>>>
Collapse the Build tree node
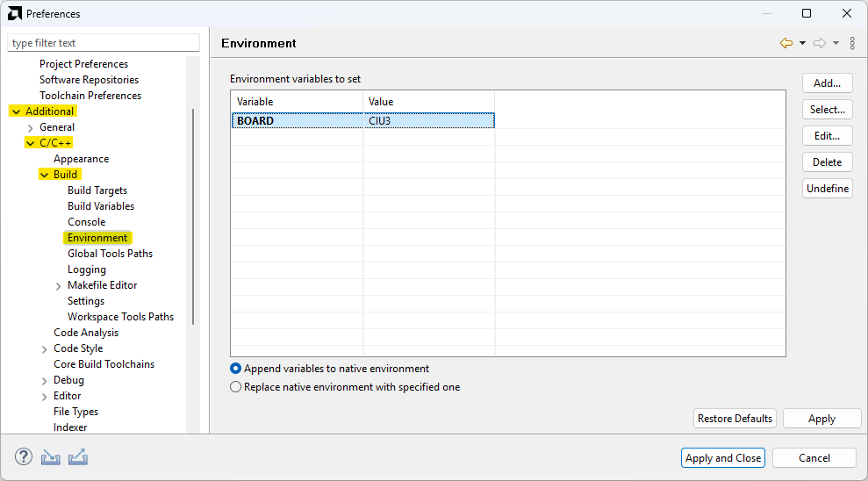This screenshot has height=481, width=868. [45, 175]
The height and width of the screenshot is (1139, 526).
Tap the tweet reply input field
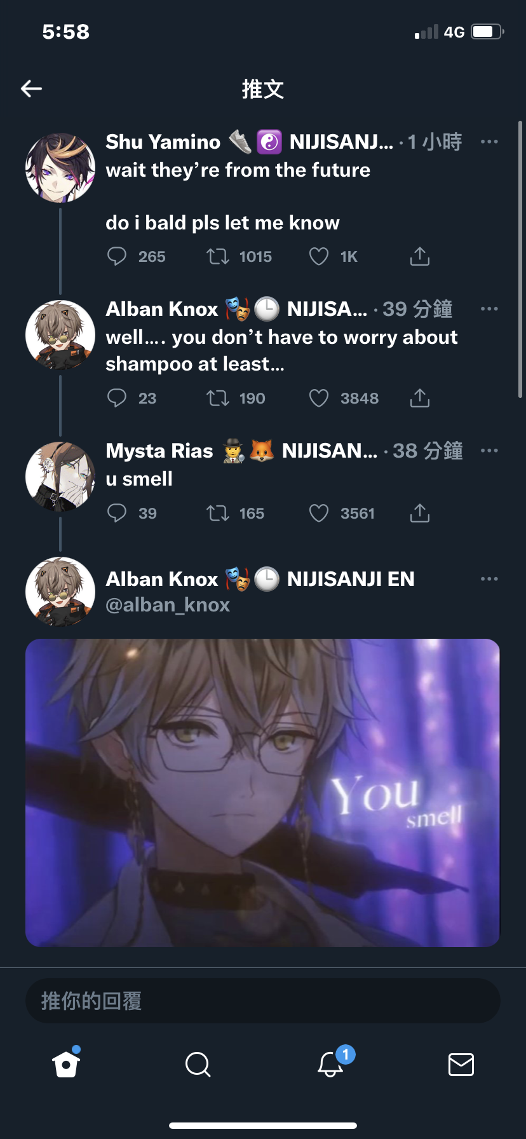click(262, 1001)
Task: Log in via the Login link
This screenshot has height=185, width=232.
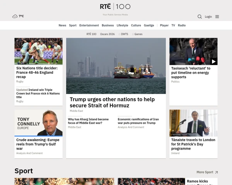Action: click(208, 17)
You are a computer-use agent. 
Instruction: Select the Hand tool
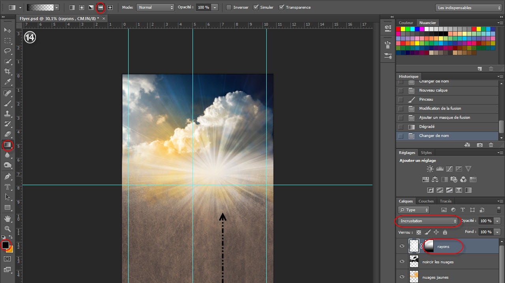tap(7, 218)
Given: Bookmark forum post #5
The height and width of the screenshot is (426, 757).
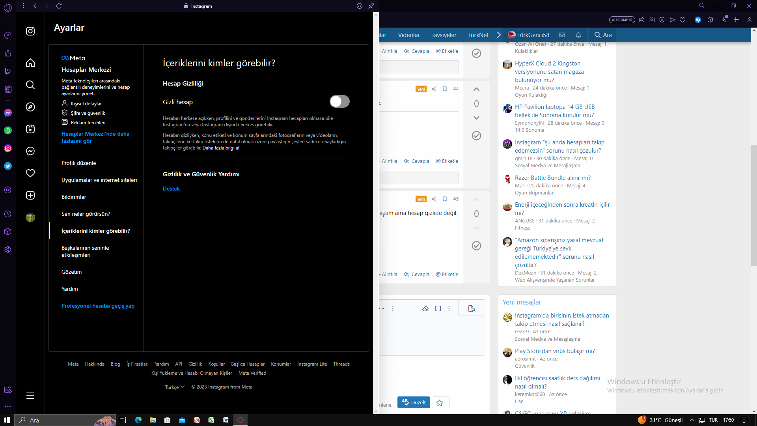Looking at the screenshot, I should point(445,199).
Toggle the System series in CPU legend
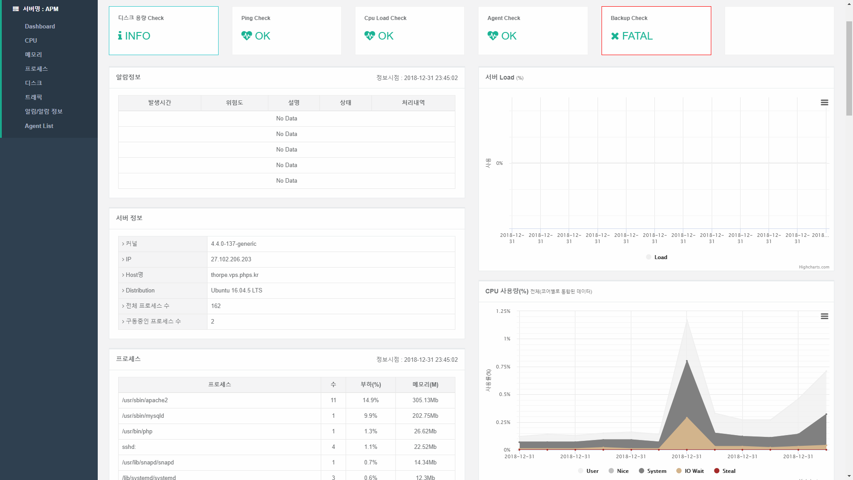This screenshot has width=853, height=480. [x=653, y=471]
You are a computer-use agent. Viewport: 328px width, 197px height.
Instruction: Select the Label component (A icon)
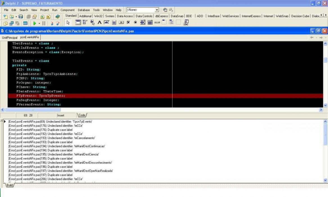tap(99, 23)
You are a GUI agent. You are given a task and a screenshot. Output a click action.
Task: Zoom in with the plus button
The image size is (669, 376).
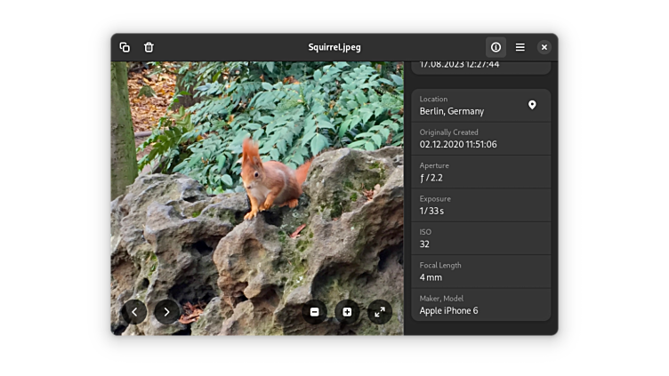pos(347,312)
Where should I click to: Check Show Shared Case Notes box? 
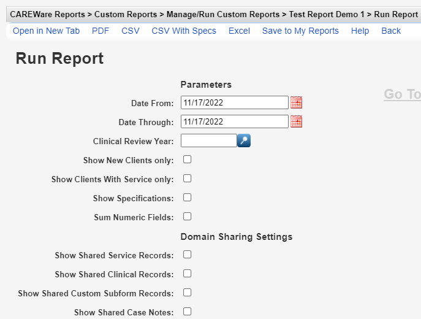(188, 312)
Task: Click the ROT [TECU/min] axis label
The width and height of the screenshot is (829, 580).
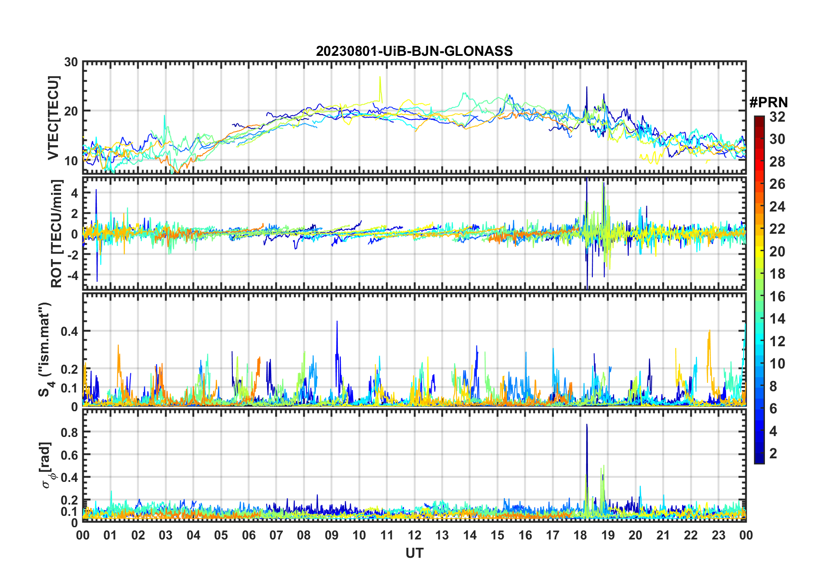Action: (56, 233)
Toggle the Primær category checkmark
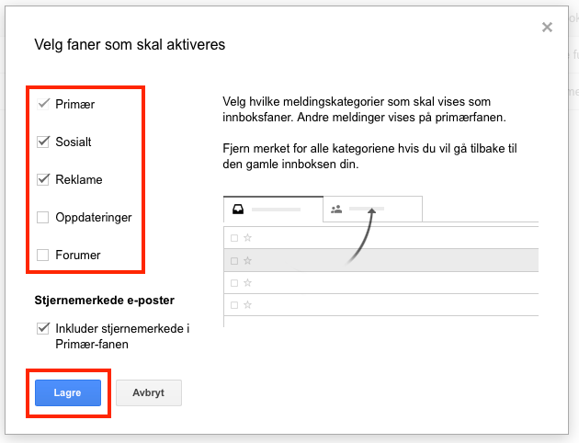 (x=42, y=104)
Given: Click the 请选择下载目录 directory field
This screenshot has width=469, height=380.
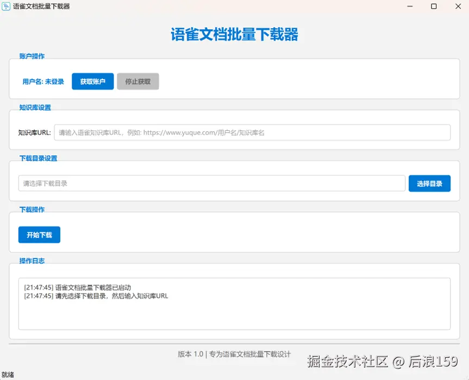Looking at the screenshot, I should pyautogui.click(x=212, y=183).
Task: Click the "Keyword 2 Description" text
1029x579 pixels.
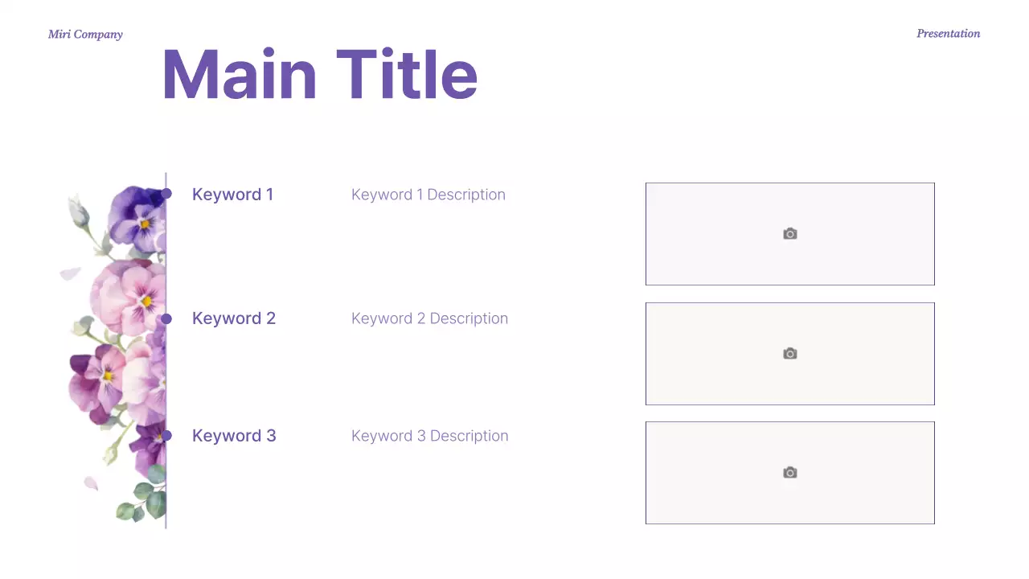Action: (429, 318)
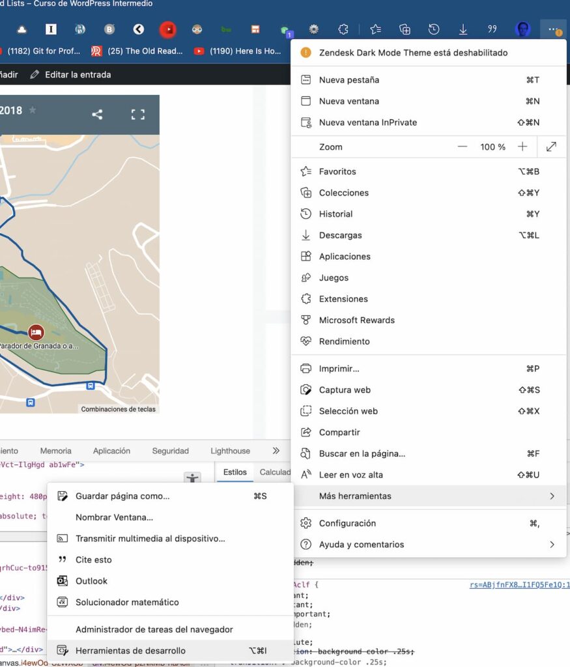Click the Favorites star toolbar icon
Image resolution: width=570 pixels, height=667 pixels.
pos(376,29)
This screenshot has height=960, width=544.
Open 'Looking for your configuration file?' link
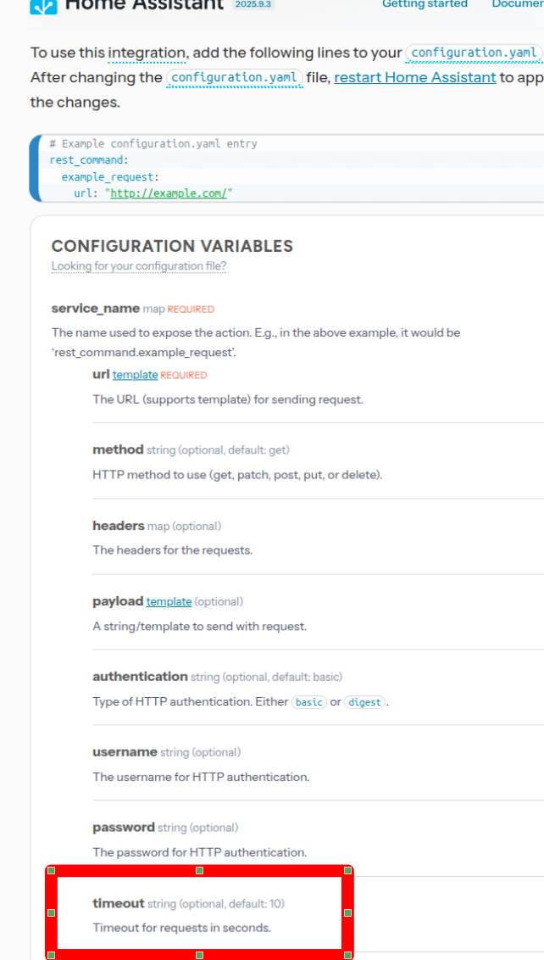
<<<
• Objectif
Recopiez toutes les lignes ci-dessus en remplaçant partout « Instruction » par « Command », sans rien modifier d'autre. Omettez les images dans votre réponse.

• Résultat
Collapse the Build tree node
This screenshot has height=481, width=868. [45, 175]
The height and width of the screenshot is (1139, 526).
Tap the tweet reply input field
click(262, 1001)
Task: Log in via the Login link
This screenshot has height=185, width=232.
Action: click(208, 17)
You are a computer-use agent. 
Command: Select the Hand tool
tap(7, 218)
Given: Bookmark forum post #5
The height and width of the screenshot is (426, 757).
Looking at the screenshot, I should point(445,199).
Toggle the System series in CPU legend
This screenshot has width=853, height=480. [x=653, y=471]
You are a computer-use agent. Viewport: 328px width, 197px height.
Command: Select the Label component (A icon)
tap(99, 23)
You are a GUI agent. You are given a task and a screenshot. Output a click action.
Task: Zoom in with the plus button
The image size is (669, 376).
pos(347,312)
Where should I click to: Check Show Shared Case Notes box? 
(188, 312)
Task: Click the ROT [TECU/min] axis label
The width and height of the screenshot is (829, 580).
Action: (56, 233)
Toggle the Primær category checkmark
 (x=42, y=104)
Given: Click the 请选择下载目录 directory field
This screenshot has width=469, height=380.
Looking at the screenshot, I should pyautogui.click(x=212, y=183).
Task: Click the "Keyword 2 Description" text
1029x579 pixels.
Action: (429, 318)
Click the Favorites star toolbar icon
Image resolution: width=570 pixels, height=667 pixels.
pos(376,29)
This screenshot has height=960, width=544.
Open 'Looking for your configuration file?' link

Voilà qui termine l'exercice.